When I was a kid, usually once a year the temperature would break 100. Now, to you folks who use the Centigrade system in the rest of the world, 100 to us is similar to what 40 is to you: a round number that means SUPER HOT. When I was a kid, 100+ temperatures were exciting for some reason. We'd all talk about it, how hot it was. I remember at least 3-4 times the thermometer hit 101 and 102. Never hotter than that.
Last week they told us that there was a heat dome building in the Western US, and that we'd have record breaking temperatures over the weekend, and into Monday. They were right. About 200 miles north of us is a small town in British Columbia, Canada called Lytton. It's in a relatively dry area (rain shadow) NE of Vancouver, BC. It was 118F there -- that's 48C. That's HOT.
Here in Seattle on Sunday it was 105 (40C), and on Monday it was 108 (42C) on my front porch. For us, that is REALLY HOT. Especially for rainy, moderate weather Seattle. The hardest part of it was trying to sleep, because the rooms in the house were still hot, and most people here in the Seattle area do NOT have air conditioning. Just fans. And if the power goes out during the heat (which it did for a couple hours), you don't even have the fans. :-(
Thankfully, it's cooling down over the week!

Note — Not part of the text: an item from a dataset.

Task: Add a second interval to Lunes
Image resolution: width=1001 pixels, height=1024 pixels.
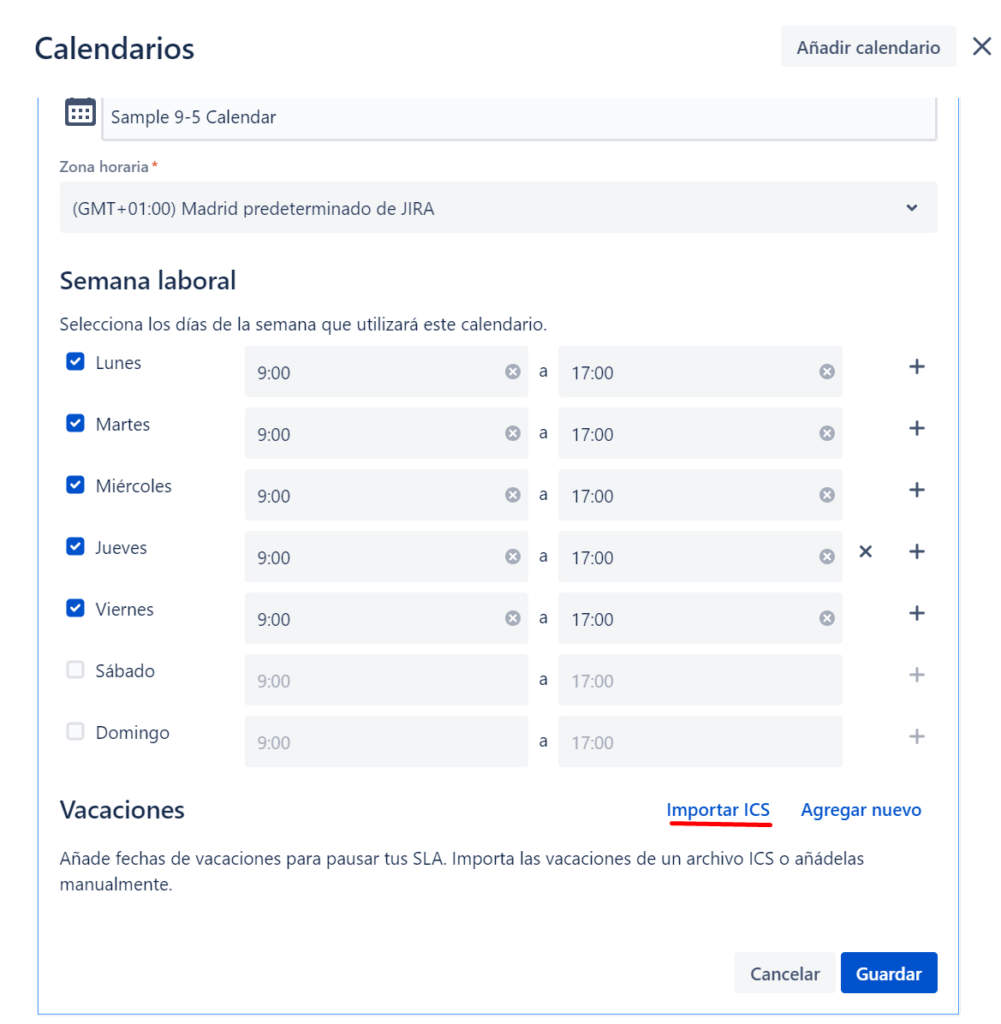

I notice I have a couple new readers from parts of the world... One from Colombia (new country), one from Luxembourg (new country), several from Croatia (new country, I think), one from Belgium (a rare check-in), and Japan, Pakistan, India, Indonesia, Australia, Germany, Canada, Brazil, Argentina, Portugal, Italy, Netherlands, Hungary, Romania, and the Czech Republic all have checked out the blog. Usually, half of my readers are overseas. I hope your temperatures are moderate and you're all well and safe.
Peace.
C.C. June 29th, 2021.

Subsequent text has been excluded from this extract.